But apparently some of the smartest people in the world have lost the skill? But the commenter haven't, because why, they're 15 years older and thus immune to the same LLM-effects?
Plus, the issue with people having trouble sitting still for 30 minutes precede LLMs with decades.
Not saying everyone else is immune, but those a few years older have also had a period without it.
Most people definitely can't meditate for 30 minutes, so if you can do this, it's very impressive. Regardless, being able to think about poorly-defined problems and build completely new mental models from nothing is genuinely a really hard and uncomfortable task. If you don't use the skill you'll lose it.

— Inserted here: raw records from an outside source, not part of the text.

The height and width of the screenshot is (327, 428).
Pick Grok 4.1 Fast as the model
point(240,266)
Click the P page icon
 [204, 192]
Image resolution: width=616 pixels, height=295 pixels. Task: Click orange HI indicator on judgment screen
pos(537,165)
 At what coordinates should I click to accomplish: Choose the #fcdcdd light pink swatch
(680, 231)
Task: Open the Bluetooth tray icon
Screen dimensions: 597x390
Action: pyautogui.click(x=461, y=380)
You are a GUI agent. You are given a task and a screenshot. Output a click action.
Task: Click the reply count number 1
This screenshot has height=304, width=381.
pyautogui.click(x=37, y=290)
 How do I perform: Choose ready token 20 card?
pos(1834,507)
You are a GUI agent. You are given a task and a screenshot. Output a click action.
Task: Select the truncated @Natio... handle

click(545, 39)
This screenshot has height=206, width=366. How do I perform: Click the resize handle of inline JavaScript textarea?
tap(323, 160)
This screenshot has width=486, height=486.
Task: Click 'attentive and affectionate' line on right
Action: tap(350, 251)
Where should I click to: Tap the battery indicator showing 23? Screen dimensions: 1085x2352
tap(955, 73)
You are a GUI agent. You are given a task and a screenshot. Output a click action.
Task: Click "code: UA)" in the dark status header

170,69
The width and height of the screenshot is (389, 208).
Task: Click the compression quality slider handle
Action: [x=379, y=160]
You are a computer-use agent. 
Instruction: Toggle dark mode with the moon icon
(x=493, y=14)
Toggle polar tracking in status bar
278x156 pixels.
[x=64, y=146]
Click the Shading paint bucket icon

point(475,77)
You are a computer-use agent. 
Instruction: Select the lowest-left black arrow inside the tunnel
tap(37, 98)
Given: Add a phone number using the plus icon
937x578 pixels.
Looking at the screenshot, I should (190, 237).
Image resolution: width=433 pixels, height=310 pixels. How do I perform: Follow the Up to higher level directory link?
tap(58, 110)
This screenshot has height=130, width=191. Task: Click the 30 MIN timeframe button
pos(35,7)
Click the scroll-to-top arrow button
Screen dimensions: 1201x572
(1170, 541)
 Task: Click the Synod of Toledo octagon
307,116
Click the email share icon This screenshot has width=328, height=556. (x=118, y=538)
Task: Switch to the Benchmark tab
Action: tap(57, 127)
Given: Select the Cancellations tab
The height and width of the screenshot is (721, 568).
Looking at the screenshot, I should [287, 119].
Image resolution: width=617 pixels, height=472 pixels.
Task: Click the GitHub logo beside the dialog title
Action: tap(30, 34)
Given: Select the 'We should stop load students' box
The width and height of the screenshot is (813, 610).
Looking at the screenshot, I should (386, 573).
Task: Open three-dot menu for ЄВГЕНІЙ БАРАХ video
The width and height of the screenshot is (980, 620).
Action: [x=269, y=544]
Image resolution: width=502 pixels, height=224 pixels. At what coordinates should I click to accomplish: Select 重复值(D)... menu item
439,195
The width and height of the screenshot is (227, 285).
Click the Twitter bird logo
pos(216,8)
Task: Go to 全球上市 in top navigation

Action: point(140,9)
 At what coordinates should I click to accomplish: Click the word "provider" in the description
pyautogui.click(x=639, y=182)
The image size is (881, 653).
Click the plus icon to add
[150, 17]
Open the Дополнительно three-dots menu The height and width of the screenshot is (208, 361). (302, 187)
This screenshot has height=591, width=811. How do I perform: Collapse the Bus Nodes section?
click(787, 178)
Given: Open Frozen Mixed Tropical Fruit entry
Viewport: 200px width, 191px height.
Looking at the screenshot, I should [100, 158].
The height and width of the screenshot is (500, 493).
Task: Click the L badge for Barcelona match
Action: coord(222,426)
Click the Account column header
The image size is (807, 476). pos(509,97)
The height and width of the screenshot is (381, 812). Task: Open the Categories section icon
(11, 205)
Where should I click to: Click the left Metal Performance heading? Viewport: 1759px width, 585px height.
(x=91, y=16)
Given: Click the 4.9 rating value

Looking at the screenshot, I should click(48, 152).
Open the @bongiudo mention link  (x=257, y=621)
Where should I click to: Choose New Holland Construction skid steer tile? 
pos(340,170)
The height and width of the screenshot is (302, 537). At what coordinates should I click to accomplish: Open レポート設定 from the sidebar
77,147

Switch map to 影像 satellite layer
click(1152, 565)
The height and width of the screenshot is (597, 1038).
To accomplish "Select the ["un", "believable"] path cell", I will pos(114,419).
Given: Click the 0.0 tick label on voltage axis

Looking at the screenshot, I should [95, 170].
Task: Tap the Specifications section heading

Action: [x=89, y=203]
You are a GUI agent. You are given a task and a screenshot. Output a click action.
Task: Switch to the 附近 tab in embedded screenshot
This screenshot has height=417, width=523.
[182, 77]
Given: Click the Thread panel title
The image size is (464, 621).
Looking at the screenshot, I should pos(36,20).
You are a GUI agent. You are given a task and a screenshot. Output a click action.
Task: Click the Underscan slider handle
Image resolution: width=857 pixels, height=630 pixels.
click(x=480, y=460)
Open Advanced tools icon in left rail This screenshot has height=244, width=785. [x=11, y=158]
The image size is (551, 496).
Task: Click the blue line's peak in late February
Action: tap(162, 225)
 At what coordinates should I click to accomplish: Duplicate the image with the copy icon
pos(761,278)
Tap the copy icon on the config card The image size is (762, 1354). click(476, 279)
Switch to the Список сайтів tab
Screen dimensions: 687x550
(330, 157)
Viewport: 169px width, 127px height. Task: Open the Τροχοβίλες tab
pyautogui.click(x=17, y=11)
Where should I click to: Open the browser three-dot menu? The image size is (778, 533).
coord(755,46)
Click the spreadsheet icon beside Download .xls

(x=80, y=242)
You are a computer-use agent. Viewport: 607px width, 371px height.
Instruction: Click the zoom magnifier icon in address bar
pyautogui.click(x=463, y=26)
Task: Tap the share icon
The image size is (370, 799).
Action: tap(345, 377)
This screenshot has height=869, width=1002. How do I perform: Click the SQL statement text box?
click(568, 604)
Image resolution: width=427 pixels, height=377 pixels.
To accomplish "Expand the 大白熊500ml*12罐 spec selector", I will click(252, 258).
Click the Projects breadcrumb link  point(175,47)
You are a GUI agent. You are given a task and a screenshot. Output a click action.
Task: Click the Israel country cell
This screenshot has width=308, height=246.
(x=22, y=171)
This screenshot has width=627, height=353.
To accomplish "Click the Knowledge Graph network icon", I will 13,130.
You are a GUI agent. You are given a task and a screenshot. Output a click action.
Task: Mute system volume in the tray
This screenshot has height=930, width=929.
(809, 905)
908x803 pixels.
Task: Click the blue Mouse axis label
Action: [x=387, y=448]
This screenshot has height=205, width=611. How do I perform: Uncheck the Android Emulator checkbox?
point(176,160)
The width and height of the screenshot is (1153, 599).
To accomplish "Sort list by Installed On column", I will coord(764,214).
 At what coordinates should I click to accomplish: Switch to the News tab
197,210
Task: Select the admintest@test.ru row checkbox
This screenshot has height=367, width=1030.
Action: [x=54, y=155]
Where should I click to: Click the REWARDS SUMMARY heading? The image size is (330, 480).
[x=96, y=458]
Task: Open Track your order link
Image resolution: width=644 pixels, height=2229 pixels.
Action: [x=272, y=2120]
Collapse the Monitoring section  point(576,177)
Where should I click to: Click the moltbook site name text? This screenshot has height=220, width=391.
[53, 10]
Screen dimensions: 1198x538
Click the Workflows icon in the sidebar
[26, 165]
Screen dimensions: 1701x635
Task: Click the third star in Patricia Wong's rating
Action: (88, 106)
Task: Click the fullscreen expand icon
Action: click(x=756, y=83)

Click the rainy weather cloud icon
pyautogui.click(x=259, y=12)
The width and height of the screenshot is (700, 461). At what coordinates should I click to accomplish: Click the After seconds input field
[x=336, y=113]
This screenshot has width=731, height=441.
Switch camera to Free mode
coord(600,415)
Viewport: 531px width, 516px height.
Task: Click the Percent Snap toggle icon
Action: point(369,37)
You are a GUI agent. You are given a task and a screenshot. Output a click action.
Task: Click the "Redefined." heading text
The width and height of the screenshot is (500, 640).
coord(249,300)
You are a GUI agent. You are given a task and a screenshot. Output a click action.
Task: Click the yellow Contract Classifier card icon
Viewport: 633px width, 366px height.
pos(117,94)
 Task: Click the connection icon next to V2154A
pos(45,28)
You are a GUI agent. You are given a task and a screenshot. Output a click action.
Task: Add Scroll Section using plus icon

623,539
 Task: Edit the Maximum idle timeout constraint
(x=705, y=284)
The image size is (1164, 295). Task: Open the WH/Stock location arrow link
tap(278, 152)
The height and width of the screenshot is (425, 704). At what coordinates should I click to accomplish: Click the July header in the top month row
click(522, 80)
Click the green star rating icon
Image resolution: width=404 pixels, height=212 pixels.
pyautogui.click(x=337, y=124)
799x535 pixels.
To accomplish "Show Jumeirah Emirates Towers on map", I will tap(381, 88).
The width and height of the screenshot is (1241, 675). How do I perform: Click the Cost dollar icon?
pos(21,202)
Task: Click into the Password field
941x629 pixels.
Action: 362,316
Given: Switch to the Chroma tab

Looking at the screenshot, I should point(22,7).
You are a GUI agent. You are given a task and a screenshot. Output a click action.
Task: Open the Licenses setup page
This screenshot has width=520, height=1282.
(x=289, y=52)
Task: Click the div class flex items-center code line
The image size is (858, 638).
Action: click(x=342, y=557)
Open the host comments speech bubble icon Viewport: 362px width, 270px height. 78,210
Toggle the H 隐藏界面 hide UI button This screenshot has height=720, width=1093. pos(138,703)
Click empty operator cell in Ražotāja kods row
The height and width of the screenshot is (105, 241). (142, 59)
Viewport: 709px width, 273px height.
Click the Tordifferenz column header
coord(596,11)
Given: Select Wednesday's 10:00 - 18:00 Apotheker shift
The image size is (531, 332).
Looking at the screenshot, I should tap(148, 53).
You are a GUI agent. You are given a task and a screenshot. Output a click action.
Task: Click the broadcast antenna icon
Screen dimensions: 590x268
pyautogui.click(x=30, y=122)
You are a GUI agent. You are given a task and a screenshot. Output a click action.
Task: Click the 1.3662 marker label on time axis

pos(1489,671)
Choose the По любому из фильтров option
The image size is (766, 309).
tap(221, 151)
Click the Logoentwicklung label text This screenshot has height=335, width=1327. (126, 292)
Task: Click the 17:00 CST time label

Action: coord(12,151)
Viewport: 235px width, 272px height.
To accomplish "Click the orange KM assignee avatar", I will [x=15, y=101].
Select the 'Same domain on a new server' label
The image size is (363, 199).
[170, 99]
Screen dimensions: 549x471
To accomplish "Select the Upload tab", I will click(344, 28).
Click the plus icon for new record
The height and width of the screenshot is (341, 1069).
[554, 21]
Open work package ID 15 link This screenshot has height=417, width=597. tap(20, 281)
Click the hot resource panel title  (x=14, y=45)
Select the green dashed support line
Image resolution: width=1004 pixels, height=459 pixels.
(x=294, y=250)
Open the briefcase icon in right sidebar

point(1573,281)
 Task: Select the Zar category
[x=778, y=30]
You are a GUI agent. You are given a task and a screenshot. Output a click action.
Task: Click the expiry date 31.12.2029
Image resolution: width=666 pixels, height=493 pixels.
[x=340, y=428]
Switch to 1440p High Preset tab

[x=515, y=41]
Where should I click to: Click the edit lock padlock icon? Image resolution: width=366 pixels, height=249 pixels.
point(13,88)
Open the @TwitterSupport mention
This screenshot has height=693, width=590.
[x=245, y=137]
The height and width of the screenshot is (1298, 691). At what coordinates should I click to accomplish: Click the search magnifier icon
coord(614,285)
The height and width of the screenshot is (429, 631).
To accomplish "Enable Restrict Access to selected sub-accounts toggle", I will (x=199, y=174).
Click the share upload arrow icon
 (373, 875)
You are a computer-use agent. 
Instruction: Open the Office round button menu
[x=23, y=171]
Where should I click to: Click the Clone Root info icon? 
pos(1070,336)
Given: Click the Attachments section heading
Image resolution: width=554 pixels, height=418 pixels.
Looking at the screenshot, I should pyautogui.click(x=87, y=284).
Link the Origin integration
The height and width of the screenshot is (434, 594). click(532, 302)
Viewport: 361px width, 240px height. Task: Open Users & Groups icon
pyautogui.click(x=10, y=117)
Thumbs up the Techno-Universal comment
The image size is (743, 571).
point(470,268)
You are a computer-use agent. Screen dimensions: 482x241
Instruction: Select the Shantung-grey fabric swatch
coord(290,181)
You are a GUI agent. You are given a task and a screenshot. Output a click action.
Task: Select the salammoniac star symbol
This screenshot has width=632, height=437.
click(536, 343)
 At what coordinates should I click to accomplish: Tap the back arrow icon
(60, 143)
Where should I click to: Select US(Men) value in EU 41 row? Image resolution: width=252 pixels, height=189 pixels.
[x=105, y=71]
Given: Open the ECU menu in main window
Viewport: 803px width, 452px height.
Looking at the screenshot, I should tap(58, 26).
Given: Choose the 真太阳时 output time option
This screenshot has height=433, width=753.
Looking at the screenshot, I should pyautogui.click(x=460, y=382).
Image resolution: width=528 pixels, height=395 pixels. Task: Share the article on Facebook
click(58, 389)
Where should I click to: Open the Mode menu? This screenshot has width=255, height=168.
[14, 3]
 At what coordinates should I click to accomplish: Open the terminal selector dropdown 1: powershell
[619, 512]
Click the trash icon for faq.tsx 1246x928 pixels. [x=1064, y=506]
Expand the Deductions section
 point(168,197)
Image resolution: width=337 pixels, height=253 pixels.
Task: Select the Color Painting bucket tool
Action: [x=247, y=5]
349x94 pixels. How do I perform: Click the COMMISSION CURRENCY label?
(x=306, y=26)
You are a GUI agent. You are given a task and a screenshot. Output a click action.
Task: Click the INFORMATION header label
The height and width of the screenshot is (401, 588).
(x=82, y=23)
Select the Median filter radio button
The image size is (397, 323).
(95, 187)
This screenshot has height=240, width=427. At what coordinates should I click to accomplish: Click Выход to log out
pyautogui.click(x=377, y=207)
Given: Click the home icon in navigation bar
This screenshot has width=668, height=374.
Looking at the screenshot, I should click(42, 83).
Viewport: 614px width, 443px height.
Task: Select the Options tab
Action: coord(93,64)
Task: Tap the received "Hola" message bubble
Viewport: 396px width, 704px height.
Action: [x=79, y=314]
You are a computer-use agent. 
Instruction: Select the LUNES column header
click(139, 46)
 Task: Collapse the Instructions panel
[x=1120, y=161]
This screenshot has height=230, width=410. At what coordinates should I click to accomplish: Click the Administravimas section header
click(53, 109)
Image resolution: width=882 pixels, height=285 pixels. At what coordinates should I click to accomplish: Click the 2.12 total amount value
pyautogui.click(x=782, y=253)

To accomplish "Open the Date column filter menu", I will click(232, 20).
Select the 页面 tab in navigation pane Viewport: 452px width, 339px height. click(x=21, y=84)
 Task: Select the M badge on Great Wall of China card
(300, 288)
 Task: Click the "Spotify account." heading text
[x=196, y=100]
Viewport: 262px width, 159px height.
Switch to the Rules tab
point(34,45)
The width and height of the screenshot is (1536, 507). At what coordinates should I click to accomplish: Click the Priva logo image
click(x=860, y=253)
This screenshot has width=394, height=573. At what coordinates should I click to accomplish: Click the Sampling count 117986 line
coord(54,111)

Maybe not traditional meditation, but I have no problem taking a 30 minute plus walk with nothing but my thoughts. It’s actually when I do most of my thinking. The other is in the shower/sauna where devices don’t work anyway.
> apparently some of the smartest people in the world have lost the skill?
> But the commenter haven't
> why?
Perhaps because a correlation you assumed was there (more smartness = more ability to sit still alone with one's thoughts), is not actually as strong as you thought? If one does not start with that assumption, there is no inherent conflict in the 3 pieces of evidence you cited.
Or perhaps because you are smarter than you give yourself credit for :)
(I am not saying LLMs can't be a good tool in evaluating ideas. To me, it sounds like you're firing off ideas all over, letting the LLMs judge what's good and what's not. Insane.)
And yes, I fire off ideas all over. Many require predicting the future to decide what to focus my individual effort on. This is a terrible way to do things because humans (and LLMs) are notoriously terrible at predicting the future. The gold standard is to try everything and eliminate what doesn't work. This is impossible using human labor. With LLM labor, it's simply a matter of relatively cheap money.
It's amazing. Technical problems are now no longer having to predict what the best implementation is. You can just try each one.
Again, no need to have an LLM judge, because the metrics that define 'better' are well-defined, and this is the interesting part of computer science, not the implementation.